TASK ITEM:
The answer is the full set of records below, transcribed exactly.

>>>>>

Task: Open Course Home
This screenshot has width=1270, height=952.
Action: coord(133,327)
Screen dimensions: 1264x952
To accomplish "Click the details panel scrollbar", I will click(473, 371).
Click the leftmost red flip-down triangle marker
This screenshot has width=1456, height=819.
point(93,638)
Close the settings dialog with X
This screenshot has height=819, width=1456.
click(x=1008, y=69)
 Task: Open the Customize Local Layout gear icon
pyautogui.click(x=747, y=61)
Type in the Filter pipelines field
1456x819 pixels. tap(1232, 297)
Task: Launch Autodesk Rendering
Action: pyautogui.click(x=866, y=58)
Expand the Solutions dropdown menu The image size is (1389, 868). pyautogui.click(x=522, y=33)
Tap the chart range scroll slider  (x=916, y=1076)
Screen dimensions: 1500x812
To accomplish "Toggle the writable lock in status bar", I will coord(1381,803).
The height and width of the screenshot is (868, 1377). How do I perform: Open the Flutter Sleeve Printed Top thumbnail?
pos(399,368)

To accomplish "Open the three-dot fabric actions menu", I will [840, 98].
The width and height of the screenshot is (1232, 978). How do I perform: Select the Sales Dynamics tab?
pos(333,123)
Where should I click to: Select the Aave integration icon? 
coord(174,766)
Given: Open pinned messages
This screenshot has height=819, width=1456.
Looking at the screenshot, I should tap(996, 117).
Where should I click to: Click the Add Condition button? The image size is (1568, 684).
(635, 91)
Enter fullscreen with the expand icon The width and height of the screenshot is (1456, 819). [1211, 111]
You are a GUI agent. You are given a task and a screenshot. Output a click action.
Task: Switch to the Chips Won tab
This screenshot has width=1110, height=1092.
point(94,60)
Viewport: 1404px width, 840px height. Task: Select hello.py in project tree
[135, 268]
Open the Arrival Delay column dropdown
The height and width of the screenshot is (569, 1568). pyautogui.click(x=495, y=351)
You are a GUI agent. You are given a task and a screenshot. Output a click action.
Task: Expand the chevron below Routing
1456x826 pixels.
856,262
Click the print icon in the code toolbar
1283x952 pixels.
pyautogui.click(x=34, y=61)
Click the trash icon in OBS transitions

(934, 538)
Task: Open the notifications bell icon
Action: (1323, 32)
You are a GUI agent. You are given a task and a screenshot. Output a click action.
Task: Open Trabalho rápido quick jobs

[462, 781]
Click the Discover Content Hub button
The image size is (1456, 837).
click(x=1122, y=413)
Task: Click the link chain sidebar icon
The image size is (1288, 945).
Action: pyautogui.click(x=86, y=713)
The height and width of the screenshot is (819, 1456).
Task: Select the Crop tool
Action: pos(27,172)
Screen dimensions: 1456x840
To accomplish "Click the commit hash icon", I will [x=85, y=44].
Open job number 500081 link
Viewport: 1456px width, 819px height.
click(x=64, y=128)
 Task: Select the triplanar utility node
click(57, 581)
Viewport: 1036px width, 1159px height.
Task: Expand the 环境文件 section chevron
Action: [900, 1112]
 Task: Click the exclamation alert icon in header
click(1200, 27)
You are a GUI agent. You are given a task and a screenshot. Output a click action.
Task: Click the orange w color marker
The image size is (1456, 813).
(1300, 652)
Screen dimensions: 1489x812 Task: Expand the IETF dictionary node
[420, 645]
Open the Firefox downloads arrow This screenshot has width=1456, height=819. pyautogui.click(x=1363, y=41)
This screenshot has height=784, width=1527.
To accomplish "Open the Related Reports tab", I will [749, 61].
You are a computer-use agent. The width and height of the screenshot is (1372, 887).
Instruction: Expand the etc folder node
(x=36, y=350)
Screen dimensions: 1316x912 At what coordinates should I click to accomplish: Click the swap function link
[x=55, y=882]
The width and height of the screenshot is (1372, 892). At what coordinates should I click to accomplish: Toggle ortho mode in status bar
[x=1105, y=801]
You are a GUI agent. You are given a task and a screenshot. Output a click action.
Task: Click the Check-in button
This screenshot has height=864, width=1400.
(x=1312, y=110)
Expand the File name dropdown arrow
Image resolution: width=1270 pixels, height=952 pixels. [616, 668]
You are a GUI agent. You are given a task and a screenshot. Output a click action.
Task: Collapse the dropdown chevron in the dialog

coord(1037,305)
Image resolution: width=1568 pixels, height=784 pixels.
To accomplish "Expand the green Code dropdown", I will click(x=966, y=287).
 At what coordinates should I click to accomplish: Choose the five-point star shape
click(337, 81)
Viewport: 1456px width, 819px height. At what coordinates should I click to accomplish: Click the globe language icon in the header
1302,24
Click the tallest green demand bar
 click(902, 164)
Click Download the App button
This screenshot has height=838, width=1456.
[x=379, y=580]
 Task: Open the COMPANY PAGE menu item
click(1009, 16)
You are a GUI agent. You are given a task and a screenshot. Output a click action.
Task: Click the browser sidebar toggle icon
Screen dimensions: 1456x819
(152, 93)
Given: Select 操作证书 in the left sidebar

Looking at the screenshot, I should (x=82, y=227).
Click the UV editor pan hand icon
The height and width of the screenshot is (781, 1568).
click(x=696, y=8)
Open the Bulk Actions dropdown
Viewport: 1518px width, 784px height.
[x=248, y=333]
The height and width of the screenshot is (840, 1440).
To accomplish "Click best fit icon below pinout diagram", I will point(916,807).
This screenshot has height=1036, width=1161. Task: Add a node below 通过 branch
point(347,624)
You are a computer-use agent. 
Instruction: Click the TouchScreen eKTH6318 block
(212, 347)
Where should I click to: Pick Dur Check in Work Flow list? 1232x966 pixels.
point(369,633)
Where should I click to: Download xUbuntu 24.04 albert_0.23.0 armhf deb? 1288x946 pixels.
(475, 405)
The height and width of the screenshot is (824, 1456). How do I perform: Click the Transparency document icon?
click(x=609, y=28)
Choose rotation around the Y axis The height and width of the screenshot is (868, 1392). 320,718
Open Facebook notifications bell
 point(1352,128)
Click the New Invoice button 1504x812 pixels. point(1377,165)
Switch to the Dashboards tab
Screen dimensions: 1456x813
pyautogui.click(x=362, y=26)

<<<<<

TASK RESPONSE:
Task: Open Course Home
This screenshot has width=1270, height=952.
Action: coord(133,327)
Screen dimensions: 1264x952
To accomplish "Click the details panel scrollbar", I will click(473, 371).
Click the leftmost red flip-down triangle marker
This screenshot has width=1456, height=819.
point(93,638)
Close the settings dialog with X
This screenshot has height=819, width=1456.
click(x=1008, y=69)
 Task: Open the Customize Local Layout gear icon
pyautogui.click(x=747, y=61)
Type in the Filter pipelines field
1456x819 pixels. tap(1232, 297)
Task: Launch Autodesk Rendering
Action: pyautogui.click(x=866, y=58)
Expand the Solutions dropdown menu The image size is (1389, 868). pyautogui.click(x=522, y=33)
Tap the chart range scroll slider  (x=916, y=1076)
Screen dimensions: 1500x812
To accomplish "Toggle the writable lock in status bar", I will coord(1381,803).
The height and width of the screenshot is (868, 1377). How do I perform: Open the Flutter Sleeve Printed Top thumbnail?
pos(399,368)

To accomplish "Open the three-dot fabric actions menu", I will [840, 98].
The width and height of the screenshot is (1232, 978). How do I perform: Select the Sales Dynamics tab?
pos(333,123)
Where should I click to: Select the Aave integration icon? 
coord(174,766)
Given: Open pinned messages
This screenshot has height=819, width=1456.
Looking at the screenshot, I should tap(996, 117).
Where should I click to: Click the Add Condition button? The image size is (1568, 684).
(635, 91)
Enter fullscreen with the expand icon The width and height of the screenshot is (1456, 819). [1211, 111]
You are a GUI agent. You are given a task and a screenshot. Output a click action.
Task: Switch to the Chips Won tab
This screenshot has width=1110, height=1092.
point(94,60)
Viewport: 1404px width, 840px height. Task: Select hello.py in project tree
[135, 268]
Open the Arrival Delay column dropdown
The height and width of the screenshot is (569, 1568). pyautogui.click(x=495, y=351)
You are a GUI agent. You are given a task and a screenshot. Output a click action.
Task: Expand the chevron below Routing
1456x826 pixels.
856,262
Click the print icon in the code toolbar
1283x952 pixels.
pyautogui.click(x=34, y=61)
Click the trash icon in OBS transitions

(934, 538)
Task: Open the notifications bell icon
Action: (1323, 32)
You are a GUI agent. You are given a task and a screenshot. Output a click action.
Task: Open Trabalho rápido quick jobs

[462, 781]
Click the Discover Content Hub button
The image size is (1456, 837).
click(x=1122, y=413)
Task: Click the link chain sidebar icon
The image size is (1288, 945).
Action: pyautogui.click(x=86, y=713)
The height and width of the screenshot is (819, 1456).
Task: Select the Crop tool
Action: pos(27,172)
Screen dimensions: 1456x840
To accomplish "Click the commit hash icon", I will [x=85, y=44].
Open job number 500081 link
Viewport: 1456px width, 819px height.
click(x=64, y=128)
 Task: Select the triplanar utility node
click(57, 581)
Viewport: 1036px width, 1159px height.
Task: Expand the 环境文件 section chevron
Action: [900, 1112]
 Task: Click the exclamation alert icon in header
click(1200, 27)
You are a GUI agent. You are given a task and a screenshot. Output a click action.
Task: Click the orange w color marker
The image size is (1456, 813).
(1300, 652)
Screen dimensions: 1489x812 Task: Expand the IETF dictionary node
[420, 645]
Open the Firefox downloads arrow This screenshot has width=1456, height=819. pyautogui.click(x=1363, y=41)
This screenshot has height=784, width=1527.
To accomplish "Open the Related Reports tab", I will [749, 61].
You are a computer-use agent. The width and height of the screenshot is (1372, 887).
Instruction: Expand the etc folder node
(x=36, y=350)
Screen dimensions: 1316x912 At what coordinates should I click to accomplish: Click the swap function link
[x=55, y=882]
The width and height of the screenshot is (1372, 892). At what coordinates should I click to accomplish: Toggle ortho mode in status bar
[x=1105, y=801]
You are a GUI agent. You are given a task and a screenshot. Output a click action.
Task: Click the Check-in button
This screenshot has height=864, width=1400.
(x=1312, y=110)
Expand the File name dropdown arrow
Image resolution: width=1270 pixels, height=952 pixels. [616, 668]
You are a GUI agent. You are given a task and a screenshot. Output a click action.
Task: Collapse the dropdown chevron in the dialog

coord(1037,305)
Image resolution: width=1568 pixels, height=784 pixels.
To accomplish "Expand the green Code dropdown", I will click(x=966, y=287).
 At what coordinates should I click to accomplish: Choose the five-point star shape
click(337, 81)
Viewport: 1456px width, 819px height. At what coordinates should I click to accomplish: Click the globe language icon in the header
1302,24
Click the tallest green demand bar
 click(902, 164)
Click Download the App button
This screenshot has height=838, width=1456.
[x=379, y=580]
 Task: Open the COMPANY PAGE menu item
click(1009, 16)
You are a GUI agent. You are given a task and a screenshot. Output a click action.
Task: Click the browser sidebar toggle icon
Screen dimensions: 1456x819
(152, 93)
Given: Select 操作证书 in the left sidebar

Looking at the screenshot, I should (x=82, y=227).
Click the UV editor pan hand icon
The height and width of the screenshot is (781, 1568).
click(x=696, y=8)
Open the Bulk Actions dropdown
Viewport: 1518px width, 784px height.
[x=248, y=333]
The height and width of the screenshot is (840, 1440).
To accomplish "Click best fit icon below pinout diagram", I will point(916,807).
This screenshot has height=1036, width=1161. Task: Add a node below 通过 branch
point(347,624)
You are a computer-use agent. 
Instruction: Click the TouchScreen eKTH6318 block
(212, 347)
Where should I click to: Pick Dur Check in Work Flow list? 1232x966 pixels.
point(369,633)
Where should I click to: Download xUbuntu 24.04 albert_0.23.0 armhf deb? 1288x946 pixels.
(475, 405)
The height and width of the screenshot is (824, 1456). How do I perform: Click the Transparency document icon?
click(x=609, y=28)
Choose rotation around the Y axis The height and width of the screenshot is (868, 1392). 320,718
Open Facebook notifications bell
 point(1352,128)
Click the New Invoice button 1504x812 pixels. point(1377,165)
Switch to the Dashboards tab
Screen dimensions: 1456x813
pyautogui.click(x=362, y=26)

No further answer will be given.